Sue Davis, resident naturopath at Lifehouse Spa in Essex, shares her thoughts on intermittent fasting…

“I first came across the concept of restricting calories for health when I chose ‘Human Ageing’ as an elective subject for my Human Health Science degree. The focus was very much on telomeres. These are protective caps at the end of chromosomes which shorten with age and act as significant biomarkers of cellular ageing. Short telomeres have been linked to a whole host of health problems, ranging from diabetes, heart disease and dementia to premature death. I learnt that calorie restriction was one way to extend the length of telomeres and ultimately the lifespan of a human.

“We are designed to fast, and in many cultures and religions, fasting forms a regular and significant part of people’s lives. As man evolved, there would have been periods of gluttony interspersed with very little sustenance being available. Man survived these periods of feast and famine and now, through further scientific research, calorie restrictive regimes have become popularised as the new non-diet and way of life.

“Calorie restriction is nothing new and has been known about for many years. Anti-ageing specialists, especially in Europe, prescribe ‘dinner cancellation’ twice a week. This involves missing dinner on two non-consecutive days of the week. Since the bulk of calories often features in the evening meal, this serves to reduce the calories in a day quite significantly. This tactic or intermittent calorie restriction, whereby a normal daily calorie intake is reduced to 25%, triggers certain mechanisms in the body to switch from continual growth mode to repair mode. Thus, the life span of an individual cell is programmed to live for longer. The other important benefit of calorie restriction is the reduction of Insulin-Like Growth Factor 1 (IGF-1). Good supplies are needed to create a full-size adult, but once a human has stopped growing, it would appear high levels of IGF-1 can be responsible for accelerated ageing and even cancer.”

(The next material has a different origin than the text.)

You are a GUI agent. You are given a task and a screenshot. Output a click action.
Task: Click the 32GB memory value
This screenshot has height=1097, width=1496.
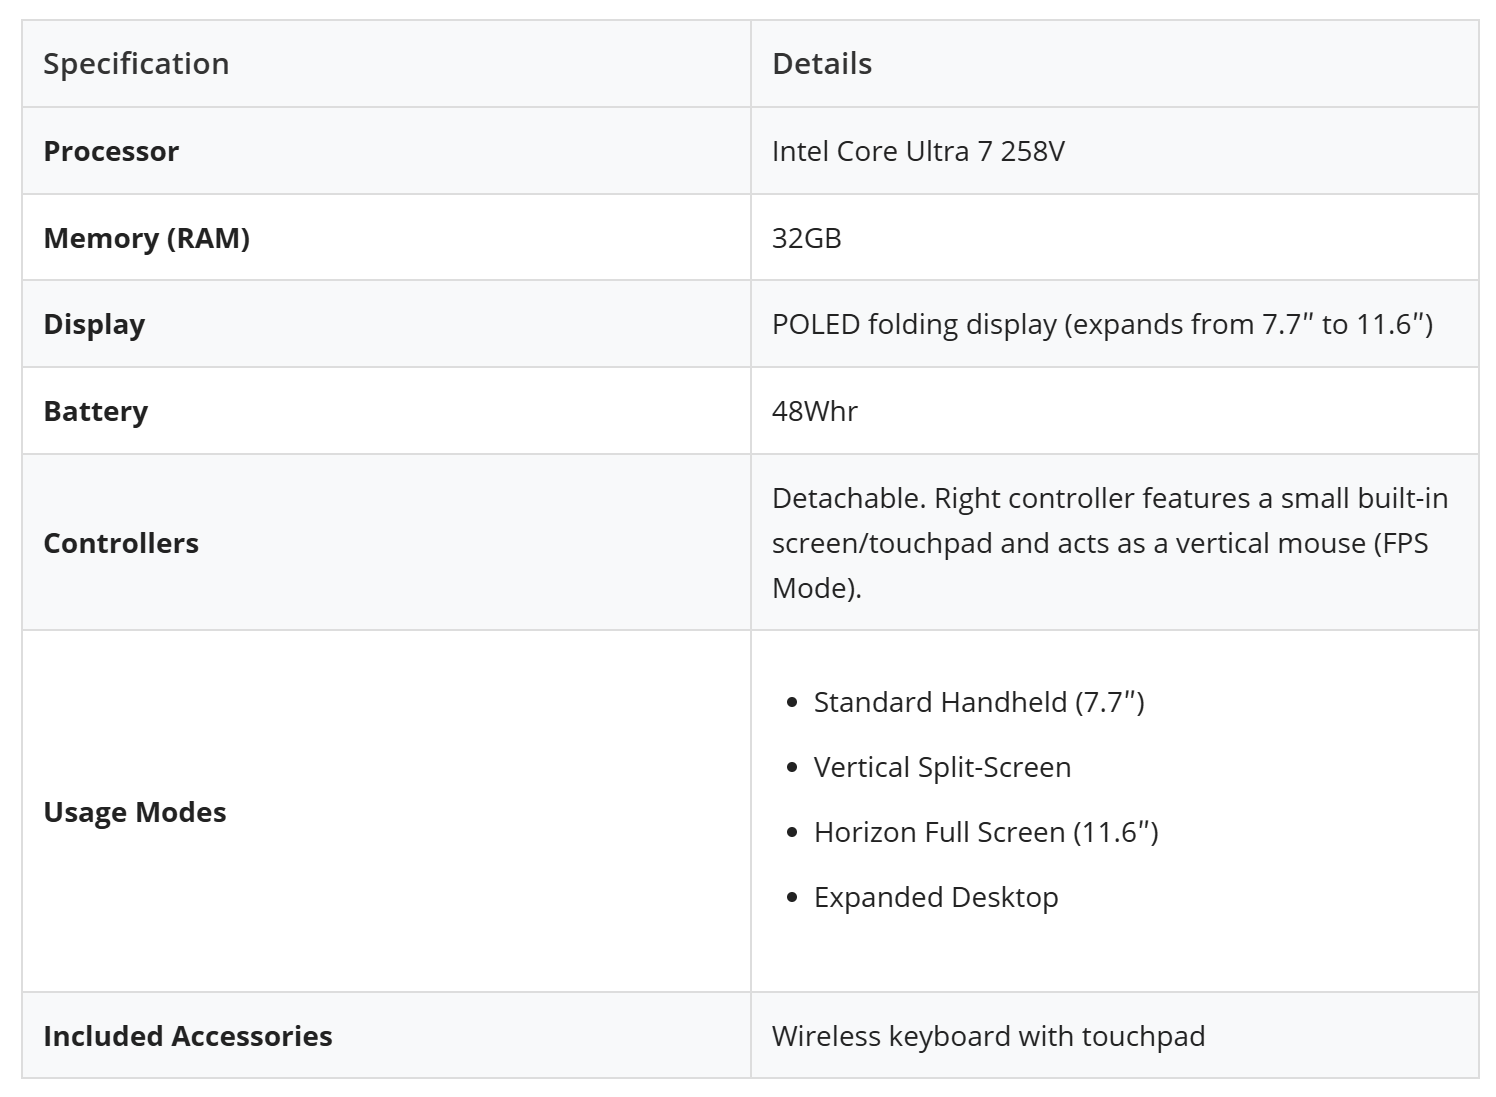806,238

Finally, Sue discusses her personal experiences with the Fast Diet:

“I’ve found that hunger comes in waves and you can feel a little light-headed when you first start out. I start the day with a hemp protein and super greens smoothie and then drink green tea and water throughout the day until around 5.00pm when I have dinner. That’s it until bedtime. There have been weight fluctuations, but overall the weight loss holds, especially if you commit to an exercise plan. I’ve been doing interval training type classes three times per week; four is reported to give faster results. In addition, my sleep has been better and my thought processes sharper. Once I reach my ideal weight, I will then switch to a 6:1 maintenance mode to continue reaping the many health benefits associated with calorie restriction.”